What to do:
Your answer must be the line containing "Given: Click the 'Time' column header" and each following line to the end of the listing below, copied exactly, with pictures removed and nothing added.

Given entries:
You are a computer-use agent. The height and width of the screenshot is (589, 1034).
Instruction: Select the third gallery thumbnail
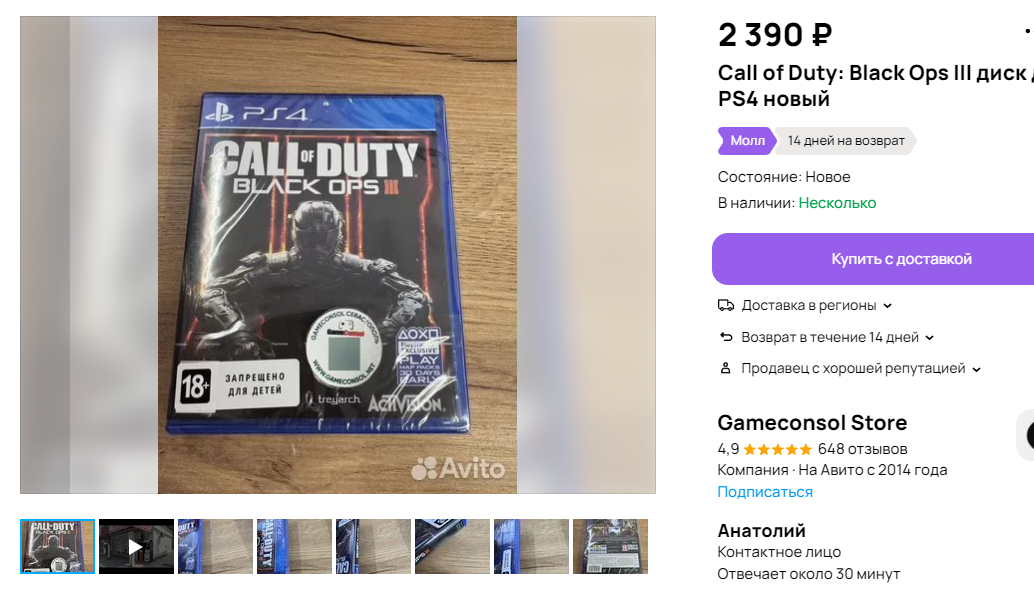point(215,546)
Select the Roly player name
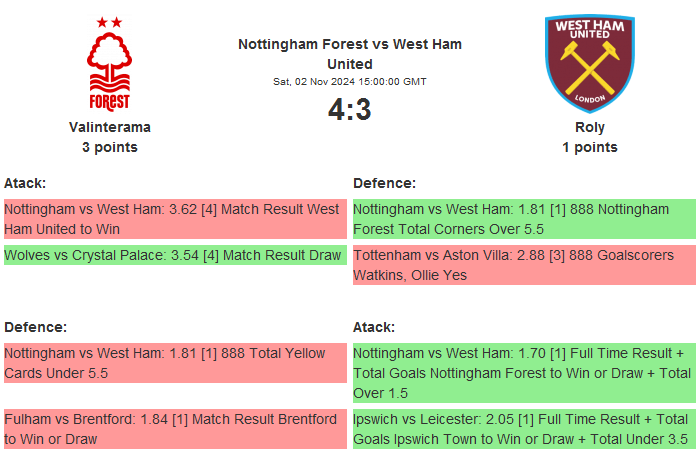The height and width of the screenshot is (460, 700). point(590,127)
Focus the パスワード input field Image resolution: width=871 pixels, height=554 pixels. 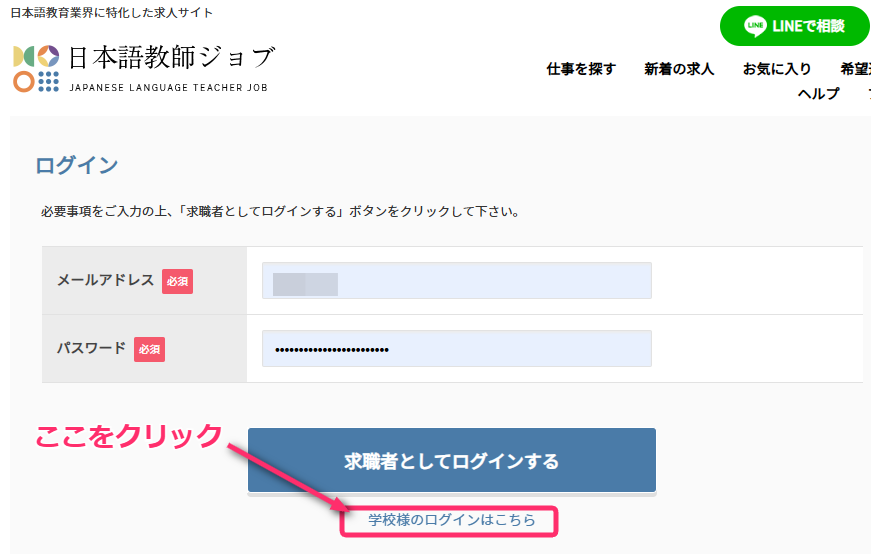pos(456,349)
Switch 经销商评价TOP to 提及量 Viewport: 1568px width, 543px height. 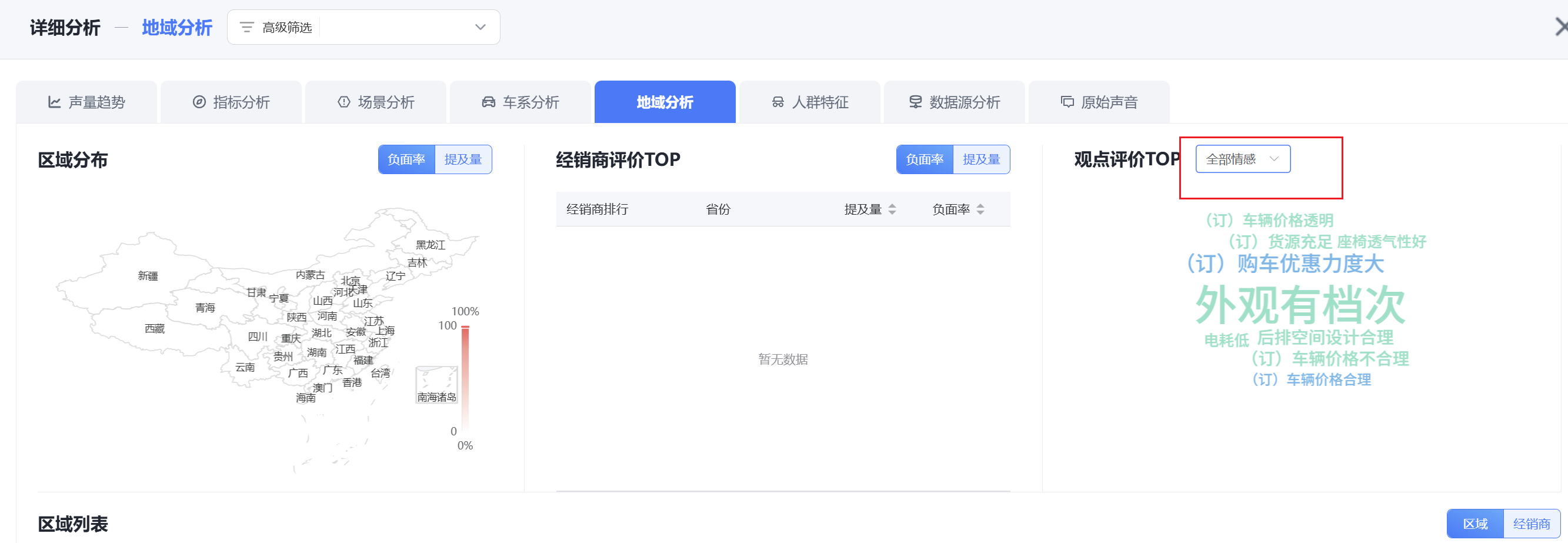pos(980,159)
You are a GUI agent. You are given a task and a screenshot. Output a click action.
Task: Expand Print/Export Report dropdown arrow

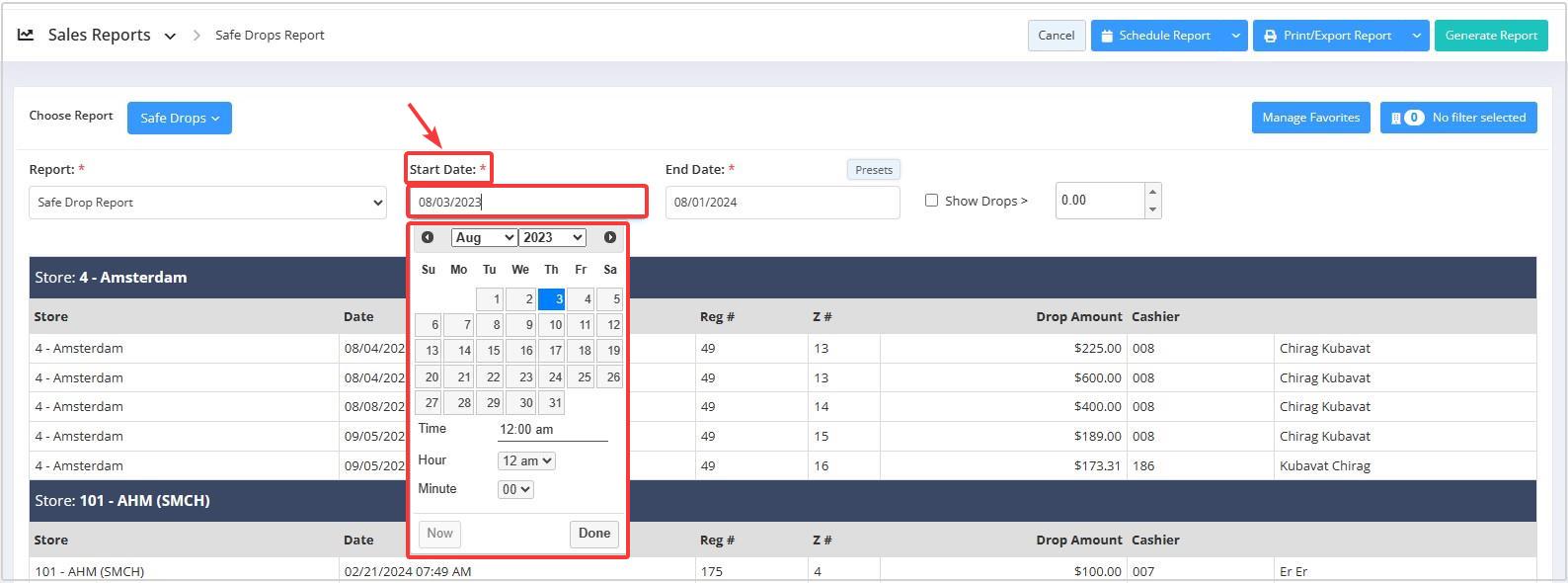[x=1416, y=36]
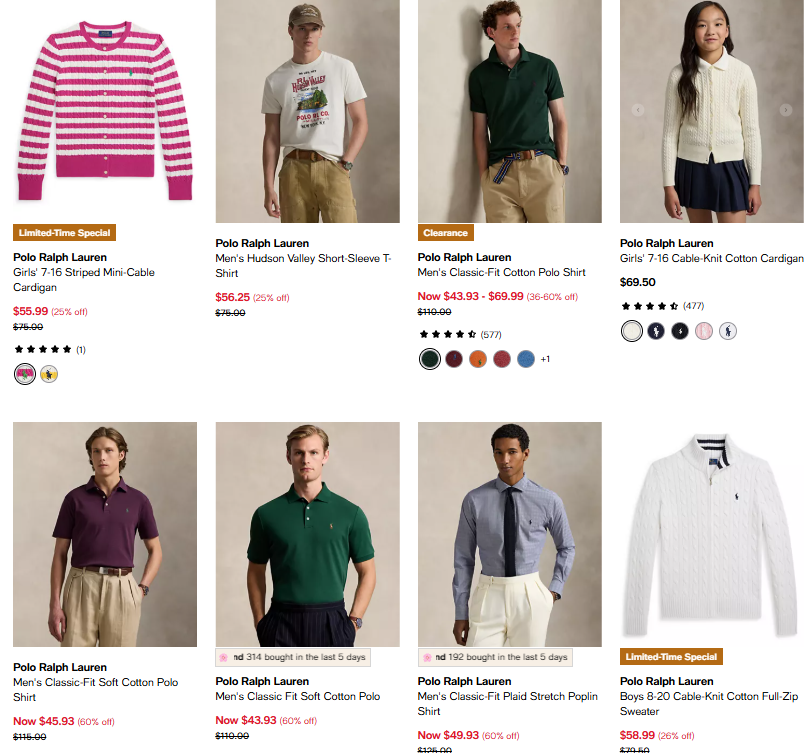Open the 577 reviews star rating
805x753 pixels.
(x=460, y=334)
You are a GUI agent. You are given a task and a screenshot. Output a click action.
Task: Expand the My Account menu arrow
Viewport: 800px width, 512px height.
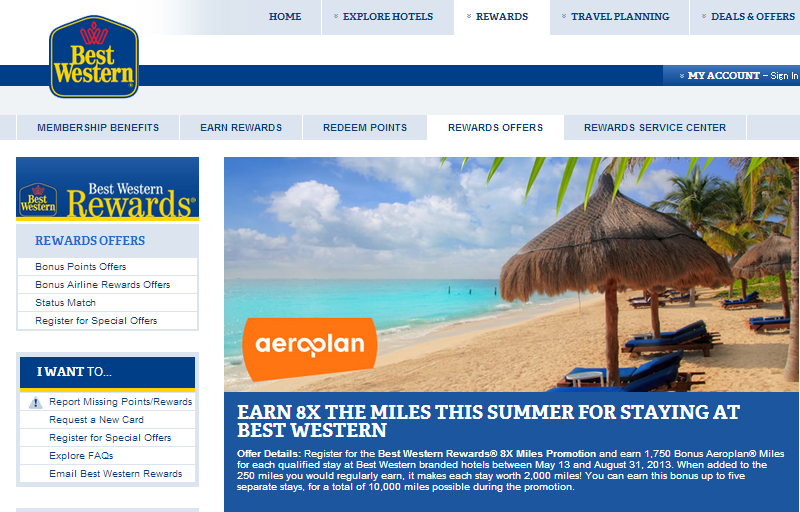pyautogui.click(x=682, y=76)
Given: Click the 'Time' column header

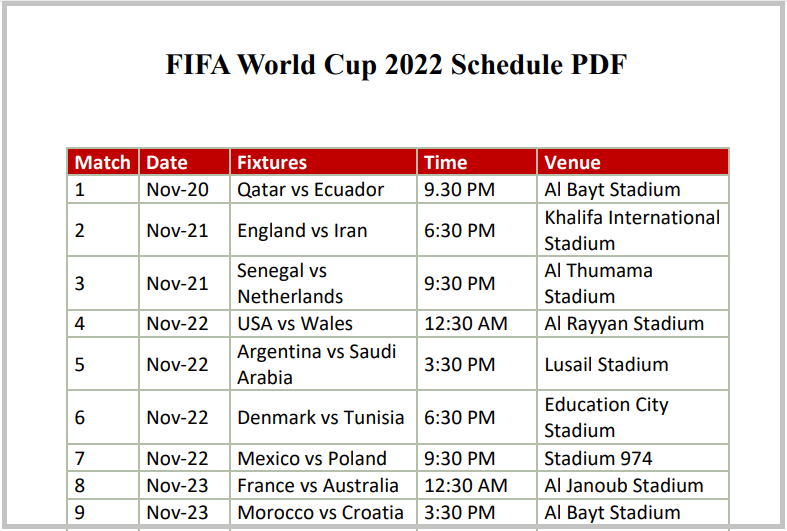Looking at the screenshot, I should [x=446, y=162].
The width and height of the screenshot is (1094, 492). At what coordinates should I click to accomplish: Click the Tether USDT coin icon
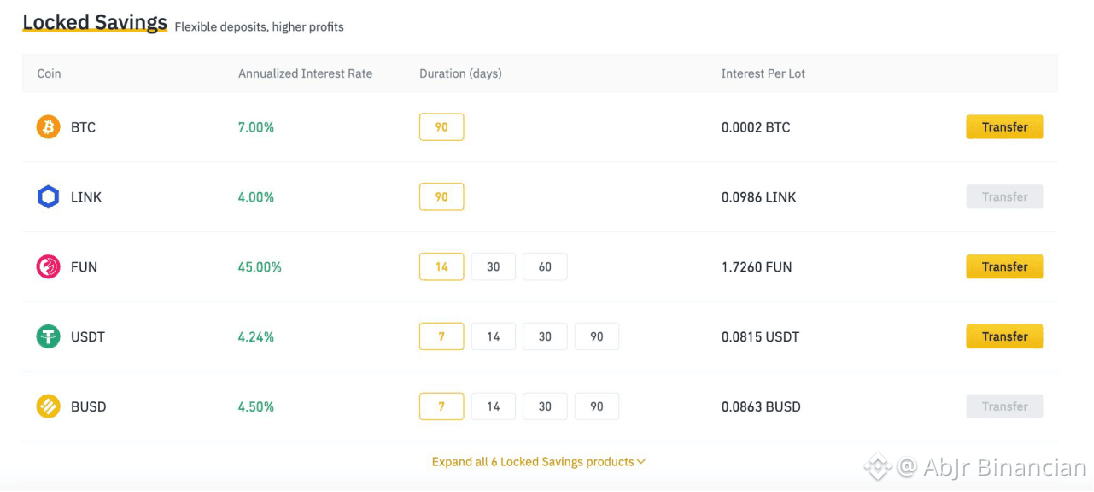coord(48,337)
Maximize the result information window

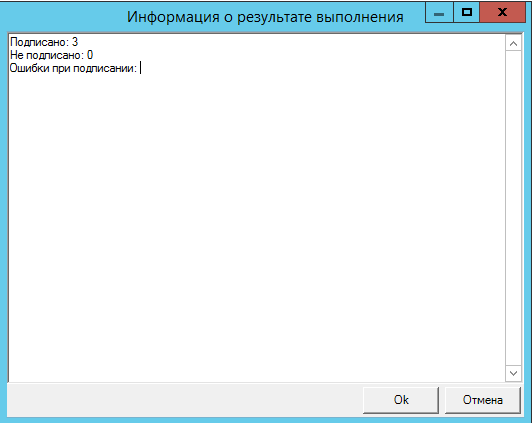(467, 13)
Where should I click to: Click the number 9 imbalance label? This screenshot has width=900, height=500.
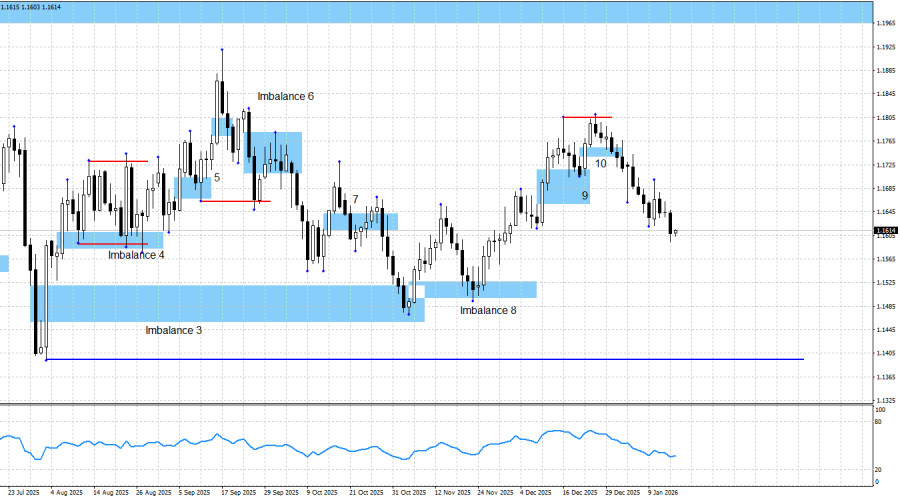pyautogui.click(x=585, y=196)
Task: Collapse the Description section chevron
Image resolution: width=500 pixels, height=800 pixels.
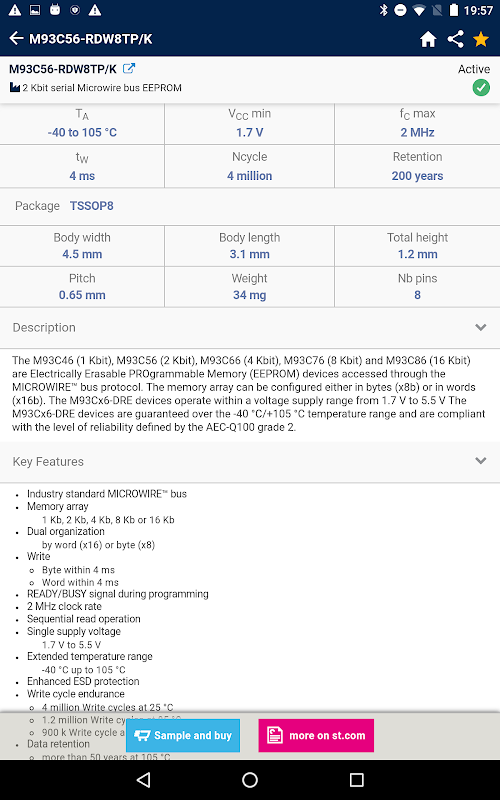Action: (x=480, y=327)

Answer for the task:
Given: Click the 'Time' column header

Looking at the screenshot, I should [x=446, y=162].
The width and height of the screenshot is (1094, 492). At what coordinates should I click to accomplish: Click the Tether USDT coin icon
coord(48,337)
Maximize the result information window

(467, 13)
Where should I click to: Click the number 9 imbalance label? This screenshot has width=900, height=500.
pyautogui.click(x=585, y=196)
Task: Collapse the Description section chevron
Image resolution: width=500 pixels, height=800 pixels.
Action: (x=480, y=327)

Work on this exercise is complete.